ビジネスノウハウと武勇伝の境目【613回】
目次
これから、ビジネスで短期間に成果を上げるノウハウを公開します。
-ウェブサイトの申込ボタンはグリーンを使うと購入率が上がる。
-会員制ビジネスはまず5名以内の少人数から始めるべき。
-広告なんて使わなくても、強みが明確なら集客は苦労しない。
-人との縁がすべて。情報も売上も人が運んでくれる。
-起業ではリスクを取らなければ成功なんてしない。
-競合がいない差別化された商品を売らなければならない。
まだありますが、そろそろ罪悪感に苛まれて限界ですのでやめておきます。
すいません。
これ。全部嘘です。
ビジネスのノウハウなんかじゃありません。
もちろん、上手く行く方法論なのは間違いありません。
だって、上手くいったことある人がいるものばかりから。
ただ”ノウハウ”ではないんです。
”事例”です。
そして、たいていこの手の”ノウハウみたいな事例”は経験者から、熱量をもって語られることが多いです。
強めに主張されたり、断定的に勧められたりします。
「私はこうした。だからあなたもそうしなさい。」てね。
「お父さんの子供の頃なんて、おもちゃなんて買ってもらったことがない。たがらあなたも我慢しなさい。」
みたいなのと同じ。
要するに、ただの武勇伝なんです。
間接的な自慢話っていうと強すぎるかな。
でもそんな感じです。
ちなみに、”ノウハウ”という言葉を辞書で調べると、
「専門的な技能の蓄積」と書いてあります。
そうなると、「自分の技能」「自分の一つの体験」だけになると、やはり事例、ケースの範疇は超えないと思うんですよね。
もちろん、ビジネスなんて結果が予測できないことばかりですから、こうなるのも無理はありません。
成功した事例の蓄積でしかないといえばそうですしね。
────
- 課題の内容 -
A. 本文抜粋について、次の問いに答えてください。
(i) ウェブサイトの申込ボタンは何色を使うと購入率が上がるとされていますか。
(ii) 会員制ビジネスは、まず何名以内の少人数から始めるべきとされていますか。
(iii) 「ノウハウ」という言葉は、辞書でどのように説明されていますか。
B. 本文抜粋の冒頭で「ビジネスで短期間に成果を上げるノウハウ」として挙げられている項目をすべて書き出してください。
C. ビジネスノウハウと武勇伝の境目を論じた本文抜粋を、最後の文に続けて書き進めてください。
このあとのデータは、本文抜粋とは別の出典によるものです。

- 表示データ -
────
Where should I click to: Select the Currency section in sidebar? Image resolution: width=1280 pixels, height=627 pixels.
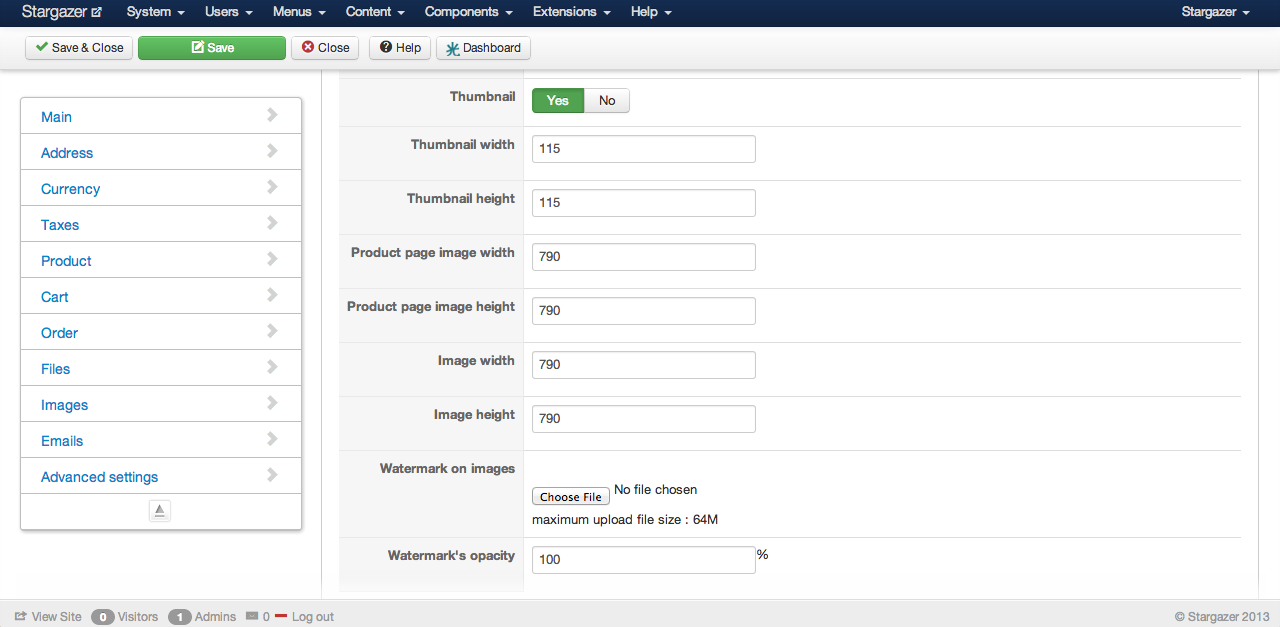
────
- 解答一覧 -
A.
(i) グリーン
(ii) 5名以内
(iii) 「専門的な技能の蓄積」

B.
・ウェブサイトの申込ボタンはグリーンを使うと購入率が上がる。
・会員制ビジネスはまず5名以内の少人数から始めるべき。
・広告なんて使わなくても、強みが明確なら集客は苦労しない。
・人との縁がすべて。情報も売上も人が運んでくれる。
・起業ではリスクを取らなければ成功なんてしない。
・競合がいない差別化された商品を売らなければならない。

C.
だって、MBAだってほとんどの授業はケーススタディ。
もちろん”ノウハウ”そのものは確かに存在すると思います。
ビジネスの世界でもあると僕は思っています。
一つの目的のためにとるべき行為を、いくつか試した結果、似たような成果がだせるものであれば、ノウハウと呼べると思うんですよね。
だからコンサル業なんてものが成立するし、成果も出せると思っています。
ただ、この境目が実に難しいんです。
それはノウハウであり再現可能なのか?
ただのあなたの自慢話で武勇伝なのか?
ということで、武勇伝とノウハウの境目をお話しますね。
今日もYouTube動画とPodcast音声と文章版でどうぞ。
*メール下部に文章バージョンもおつけしています。*
動画で見る|ビジネスノウハウと武勇伝の境目
文章バージョン続き|ビジネスノウハウと武勇伝の境目
ここまでひっぱっておいてなんですが、もちろん明確な境目なんてありませんよ?
そもそもビジネスは変動要素が多すぎなんです。
「たまたま」の集合体っていうのもまた事実。
10人やって9人成功したものをノウハウと呼んでも、
11人目と12人目は全部失敗するかもしれないし、
10人中1人しか成功しないような武勇伝でも、
11人目と12人目は成功するかもしれません。
そうなると11人目にとっては武勇伝こそがノウハウになっちゃいます。
ただね。明確じゃないけど、やはりそこは確率論で考える方がいいと思うんです。
明確で確実じゃないのだけど、やはりノウハウと呼べる成功率の高いものか、
武勇伝と呼べる特殊な事例かを認識してるかしてないかで、
その行動にリスクをどれだけかけるか?
どれだけ失敗のリスクを減らせるか?が変わると思うんです。
もちろん、僕もノウハウと事例の境目を見誤ったことがあります。
まずはその話をしましょう。
■僕が編み出した秘密の成功ノウハウは実はクソだった話。
僕の会社「コンテンツラボ」はサービス業者です。
業種はコンサルティング業。
このサービスを始めた当初、とにかく必死でした。
そして成果が劇的上がる成功パターンを見つけたことで生活が一気に楽になりました。
こんなパターンです。
まず、アクセスを集めたら、無料相談をオファーします。
完全無料。何か申し込まなければならないってこともありません。お客さんの義務はゼロ。
これで申し込み率が劇的に上がることがわかりました。
そして無料相談の申し込みがあったら、返信は数時間以内に行います。
アポもできるだけ先方の時差や希望に合わせて長くても数日以内に設定します。
返信も無料相談で会話する日時も早ければ早いほど受注率が上がることがわかりました。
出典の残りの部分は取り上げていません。